Scholarly productivity in the field of ecology at the University of Montana etched a top five national ranking in a recent study published in the journal Ecosphere.
According to the rankings, UM’s faculty led the pack in publications, its number of citations and the impact of its research, placing the school ahead of such heavyweights as the universities of Harvard, Yale and Princeton.
“The University of Montana, in terms of its productivity and impact on the broad field of ecology, is in the top 3 percent of research institutions in North America,” said Ric Hauer, director of UM’s Center for Integrated Research on the Environment. “The UM ecology faculty is not only running with the big dogs like Harvard, Stanford and Berkley – but actually is one of the big dogs.”
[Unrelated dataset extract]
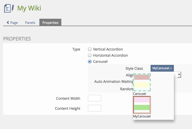
Task: Click the PROPERTIES section heading
Action: pyautogui.click(x=17, y=39)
Ecology encompasses topics such as global loss of biodiversity, the interface between climate change and plants and animals, and the impact of humanity on the planet.
The study, which was conducted by UM alumna Megan Keville under the direction of UM Professor Cara Nelson and Hauer, compared 316 North American academic institutions between the years of 2000 and 2014 and ranked them based upon the number of papers published in the top-40 ranked ecology journals worldwide.
Although the study shows UM ranked No. 5 on the list, when one normalizes the data based on faculty size, UM rises to the No. 1 position in North America, according to the study. Most other universities in the top 20 have faculty sizes two to five times larger than UM, Hauer said.
“Ecology is not some obscure field that is hyper-specialized – this is a really huge field,” Hauer said. “When you consider that, this ranking is absolutely stunning.
Hauer said UM has been successful in attracting a competitive class of graduate and doctorate students. Many of those looking to earn degrees in ecology – from theoretical ecology to wildlife biology – find UM an extremely attractive place to study.
“The reason for our top ranking is that the University of Montana has been attracting top faculty members in this field for the past three decades,” Hauer said. “Good faculty members insist on recruiting other top faculty members worldwide. As a result, UM has become extremely attractive to the best in the world.